In Kleber Mendonça Filho’s latest (a departure of sorts after Aquarius), belonging to a place is first and foremost a question of trackable coordinates, topography, and nomenclature. The location of the titular small village is pinpointed with enough global precision that the opening shot zeroes in on it from outer space – and with that, its profile is raised proudly, perhaps as the last bastion of humanity. Not for nothing, when someone asks what the inhabitants of Bacurau are called, a young boy replies, “the people”. Once on the ground, though, the palpable sense of malaise the inhabitants feel (the matriarch has just died, mysterious coffins punctuate the side of the road) is reinforced by the town getting geographically unstuck, first identified only as “west of Pernambuco”, and later losing its literal place on the digital map of the world, in a sign of the danger to come.
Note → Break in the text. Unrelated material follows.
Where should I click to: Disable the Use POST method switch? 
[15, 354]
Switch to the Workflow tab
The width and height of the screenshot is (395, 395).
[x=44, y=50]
That is before the film begins contrasting the eerie, textured plunge into Bacurau’s social dynamics with the jarring and brashly matter-of-fact introduction of those planning to wage war on it. Mendonça, who shares a directing credit here with his once production designer Juliano Dornelles, is as uncompromising in his references to Brazil’s culture and history as he is gleefully open to turning the film into a genre exercise, in a combination that never quite gels but was probably not meant to. It’s uneasy, and pointed, and alienating – it doesn’t let you off as easy as a mere siege thriller with some thematic finesse. Rather, it slams brutality and anthropology into each other, reveling in the dissonance.
And so the bunch of killers from the States are not only shown for all their coldness in casual conversation about the many different ways they’re going to massacre the people in Bacurau; they’re also portrayed as extremely bland and vacuous, and the acting is clunky (except for Udo Kier, who has perfected the art of looking slightly out of place to the point that he never actually does, not even as the German head of an organization of American assassins in Northeastern Brazil). It’s yet another layer working subtly to highlight their disturbing otherness, making their carnage even more pointlessly painful to watch. By contrast, the villagers’ nature emerges organically and with plenty of local color, even as part of a heterogeneous ensemble led by Sônia Braga’s bickering authority (but actually guided by Teresa – Barbara Colen – whose soft mournful eyes represent a lifeline throughout the story).
Another kind of geography – this time the spatial relationships governing a tense, gruesome climax in which the town decides to meet violence with violence – is surprisingly tight: Western atmospheres are peppered with sci-fi touches, the comedy is pierced by goriness, John Carpenter gets referenced by the score as if the set-up wasn’t already reminiscent of some of his greatest hits, and the mayhem neatly seals the thematic resonance with the narrative of Bolsonaro’s Brazil. Though inevitable and pretty aptly auspicious in its depiction of a community growing more resilient when its members are being picked off one by one, the link is rather broad – much like the town itself, it works better when deployed as a general symbol than as a specific example. For that, refer to another Brazilian film from this year, Gabriel Mascaro’s Divino Amor, which provided an indirect but supremely elegant political allegory.